You might be surprised at how much ventilation you can get by putting stick-on rubber bumpers on the inside of the cabinet doors to keep the cabinet doors slightly open. If one isn't enough, try stacking up two.

One more idea. I've used the cane which is used for chair seats to ventilate cabinet doors. It looks good, it's strong and it allows for lots of ventilation. You need to soak the cane in water and install it tightly. When the cane dries it shrinks and becomes very tight. It's not cheap but it looks very nice.

Randy

You're are correct, I'm surprised. I'll pick up some rubber bumpers at the store tomorrow. I'm confused by the "cane" idea, can you explain in more detail? How do you attach the cane to the door, glue or nails? Thanks for the advice.

Mike

RandyFreeman 06-15-2007 02:01 PM

Hi Mike,

The chair cane is available in several different colors, patterns and widths. I like the look of the hexagonal pattern. Check with a good woodworking store in your area to see if they carry chair cane. There are also some good mail order sources for this material.

I've made a frame out of hardwood to mount the cane. Then I've attached the frame to the inside of the cabinet door. The cane gets very tight when it drys so it puts some strain on the frame. A strong hardwood frame is necessary to stop the frame from distorting too much. I've always stapled the cane to the frame using lots of 1/4" monel staples. After the cane was dry I used a good bead of yellow glue to permanently attach the cane to the frame. The staples were hidden behind the door frame. This probably works best if you build the cabinet or at least the doors. I would consider this a good project for someone who is an experienced woodworker.

http://www.wickerwoman.com/seatweaving.html

Best regards,
Randy

mbroadus 06-19-2007 11:10 AM

Ohh, that's wicker. Thanks for the information.

DonoMan 06-19-2007 12:17 PM

I think what would look better would be to raise the glass away from the doors a bit and have it connected at the corners otherwise having a gap around the edges. And even then, I wouldn't rely on soly that for ventilation.

mbroadus 06-26-2007 02:38 PM

Quote:
Originally Posted by DonoMan View Post

I think what would look better would be to raise the glass away from the doors a bit and have it connected at the corners otherwise having a gap around the edges. And even then, I wouldn't rely on soly that for ventilation.

The glass is inset into the door. Is there a small tool that I can use to saw a couple of holes in the back panel? The back panel is made out of very think cardboar/fiberboard. Can I use a Dremel tool or something similar?

tanneritekid 06-26-2007 05:53 PM

I have raised panel solid oak doors on ours.

The back is a diamond pattering wire mesh from home depot painted black.

Rip that cardboard out, put in the mesh, attach a 120v fan from radio shack to the mesh. Plug the fan into the switched outlet on the A/V receiver.

Quote:
Originally Posted by mbroadus View Post

The glass is inset into the door. Is there a small tool that I can use to saw a couple of holes in the back panel? The back panel is made out of very think cardboar/fiberboard. Can I use a Dremel tool or something similar?
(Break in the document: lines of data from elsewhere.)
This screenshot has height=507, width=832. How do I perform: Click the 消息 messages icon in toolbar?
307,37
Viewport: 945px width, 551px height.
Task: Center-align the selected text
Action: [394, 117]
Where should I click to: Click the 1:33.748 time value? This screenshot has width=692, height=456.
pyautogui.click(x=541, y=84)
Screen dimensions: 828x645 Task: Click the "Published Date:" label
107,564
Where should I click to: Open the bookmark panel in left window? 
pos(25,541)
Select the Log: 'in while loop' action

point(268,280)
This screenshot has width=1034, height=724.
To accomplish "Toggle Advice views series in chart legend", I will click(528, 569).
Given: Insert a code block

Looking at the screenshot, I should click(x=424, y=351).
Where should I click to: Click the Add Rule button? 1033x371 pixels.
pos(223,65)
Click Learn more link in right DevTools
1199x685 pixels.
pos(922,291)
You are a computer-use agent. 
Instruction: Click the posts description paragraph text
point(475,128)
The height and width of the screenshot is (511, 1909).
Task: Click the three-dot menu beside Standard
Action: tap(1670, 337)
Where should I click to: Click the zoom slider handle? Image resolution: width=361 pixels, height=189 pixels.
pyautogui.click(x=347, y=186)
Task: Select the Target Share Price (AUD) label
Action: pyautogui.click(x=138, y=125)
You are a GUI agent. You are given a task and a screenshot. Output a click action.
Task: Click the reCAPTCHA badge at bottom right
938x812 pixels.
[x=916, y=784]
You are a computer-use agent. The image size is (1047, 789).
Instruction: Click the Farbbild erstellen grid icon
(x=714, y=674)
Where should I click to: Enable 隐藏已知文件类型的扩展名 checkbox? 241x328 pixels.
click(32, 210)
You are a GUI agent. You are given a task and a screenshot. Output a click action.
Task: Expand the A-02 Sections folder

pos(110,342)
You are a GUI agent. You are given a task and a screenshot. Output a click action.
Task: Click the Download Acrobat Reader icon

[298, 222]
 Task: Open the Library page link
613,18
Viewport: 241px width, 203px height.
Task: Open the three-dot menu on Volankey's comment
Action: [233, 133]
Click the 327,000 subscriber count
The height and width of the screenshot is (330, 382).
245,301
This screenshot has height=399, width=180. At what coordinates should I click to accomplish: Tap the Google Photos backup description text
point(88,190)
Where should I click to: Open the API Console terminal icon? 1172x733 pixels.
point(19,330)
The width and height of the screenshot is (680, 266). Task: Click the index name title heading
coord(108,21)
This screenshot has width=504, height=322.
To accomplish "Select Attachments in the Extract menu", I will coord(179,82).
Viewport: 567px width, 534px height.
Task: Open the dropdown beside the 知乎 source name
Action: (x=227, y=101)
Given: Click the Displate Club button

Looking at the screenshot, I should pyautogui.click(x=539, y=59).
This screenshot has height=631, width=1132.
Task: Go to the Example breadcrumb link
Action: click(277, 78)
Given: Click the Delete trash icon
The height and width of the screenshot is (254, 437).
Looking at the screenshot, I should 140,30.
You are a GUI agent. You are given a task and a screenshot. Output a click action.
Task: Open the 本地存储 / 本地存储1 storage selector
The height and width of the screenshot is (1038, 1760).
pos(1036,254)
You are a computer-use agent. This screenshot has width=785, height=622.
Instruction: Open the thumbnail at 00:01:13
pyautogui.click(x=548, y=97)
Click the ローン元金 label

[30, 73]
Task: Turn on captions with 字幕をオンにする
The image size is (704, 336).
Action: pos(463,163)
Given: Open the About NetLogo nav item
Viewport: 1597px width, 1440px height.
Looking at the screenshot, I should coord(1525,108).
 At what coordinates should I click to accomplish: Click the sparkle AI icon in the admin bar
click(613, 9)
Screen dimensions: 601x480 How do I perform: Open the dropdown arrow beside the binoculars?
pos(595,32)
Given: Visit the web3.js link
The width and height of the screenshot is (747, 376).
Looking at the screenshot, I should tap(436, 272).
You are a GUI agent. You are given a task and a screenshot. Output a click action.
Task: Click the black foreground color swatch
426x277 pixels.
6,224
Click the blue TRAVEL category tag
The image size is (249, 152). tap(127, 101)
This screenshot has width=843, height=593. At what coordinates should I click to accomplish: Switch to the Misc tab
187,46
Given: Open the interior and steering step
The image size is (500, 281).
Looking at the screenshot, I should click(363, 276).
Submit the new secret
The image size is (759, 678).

mbroadus 06-27-2007 11:08 AM

Quote:
Originally Posted by tanneritekid View Post

I have raised panel solid oak doors on ours.

The back is a diamond pattering wire mesh from home depot painted black.

Rip that cardboard out, put in the mesh, attach a 120v fan from radio shack to the mesh. Plug the fan into the switched outlet on the A/V receiver.

Great idea, how see thru is the wire mesh? Curious because the back of my cabinet can be seen because it is not flush against the wall but at a 45 degree angle from the wall. Would hate for everyone to be able to see all my wires.